BATAMXINWEN – Operasi tangkap tangan (OTT) yang dilakukan oleh Komisi Pemberantasan Korupsi terhadap Hakim Konstitusi, Patrialis Akbar, menyiratkan kebobrokan sistem di salah satu lembaga hukum tertinggi di Indonesia itu.
Kejadian serupa pernah menimpa mantan Ketua Mahkamah Konstitusi (MK) Akil Mochtar beberapa tahun silam dinilai tak cukup untuk memberikan efek jera bagi para penegak hukum di lembaga tersebut, meskipunmantan Ketua MK Akil Mochtar yang telah dihukum penjara seumur hidup.
“Bayangkan, penangkapan seorang Ketua MK, Akil Moctar, tidak menggentarkan mereka, karena terulang kembali kali ini (dengan penangkapan Patrialis),” ujar mantan Ketua Komisi Yudisial, Suparman Marzuki dalam diskusi di Jakarta, Sabtu (28/1/2017).
Marzuki menegaskan, perlunya perombakan besar-besaran dalam perangkat dan sistem kelembagaan di Mahkamah Konstitusi. Agar sistem dan birokrasi hukum di salah satu lembaga hukum tertinggi itu bisa kembali memiliki kualitas dan integritas tinggi.
Selain itu, lanjut Marzuki, dalam merumuskan undang-undang, pihak birokrasi dan parlemen diharapkan juga bisa secara konsisten mengacu pada konstitusi.
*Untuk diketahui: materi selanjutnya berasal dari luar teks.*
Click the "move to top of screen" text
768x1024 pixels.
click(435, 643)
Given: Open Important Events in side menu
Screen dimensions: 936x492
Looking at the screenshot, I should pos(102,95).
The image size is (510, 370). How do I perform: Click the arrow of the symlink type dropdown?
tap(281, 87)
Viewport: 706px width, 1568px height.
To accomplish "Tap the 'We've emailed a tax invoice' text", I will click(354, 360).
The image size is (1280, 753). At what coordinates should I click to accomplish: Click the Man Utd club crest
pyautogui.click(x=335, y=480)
Sehingga terhindar dari potensi judical review.
“Karena tidak bisa dipungkiri, mutu pasal-pasal yang ada saat ini kerap tidak mempertimbangkan konstitusi,” ujar Marzuki.
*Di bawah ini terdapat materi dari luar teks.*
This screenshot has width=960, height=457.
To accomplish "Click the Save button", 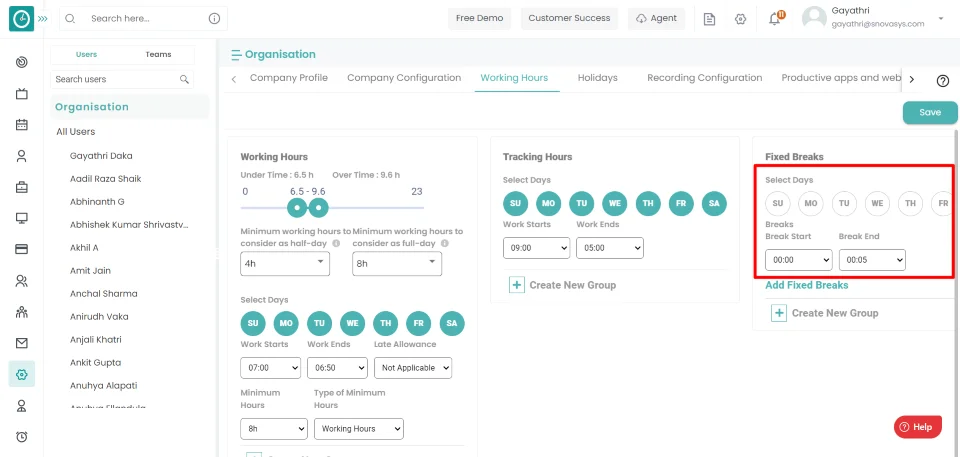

Sedangkan Anggota Komisi III DPR RI, Syaiful Bahri Ruray mengatakan, kasus korupsi yang menjerat Patrialis Akbar, menggangu kestabilan negara bahkan bisa menyeret Indonesia menjadi negara gagal.
“Kalau penjaga konstitusi itu digoyang, artinya kita rombak dasar negara. Ini yang sedang dirobohkan dan Republik terganggu. Karena ini menyangkut masa depan bangsa,” ujarnya.
Dia menilai, kejahatan jual beli putusan itu merupakan tindak pidana yang mesti dihukum berat. Bahkan, menurutnya hal itu adalah pengkhianatan yang sangat tinggi terhadap konstitusi.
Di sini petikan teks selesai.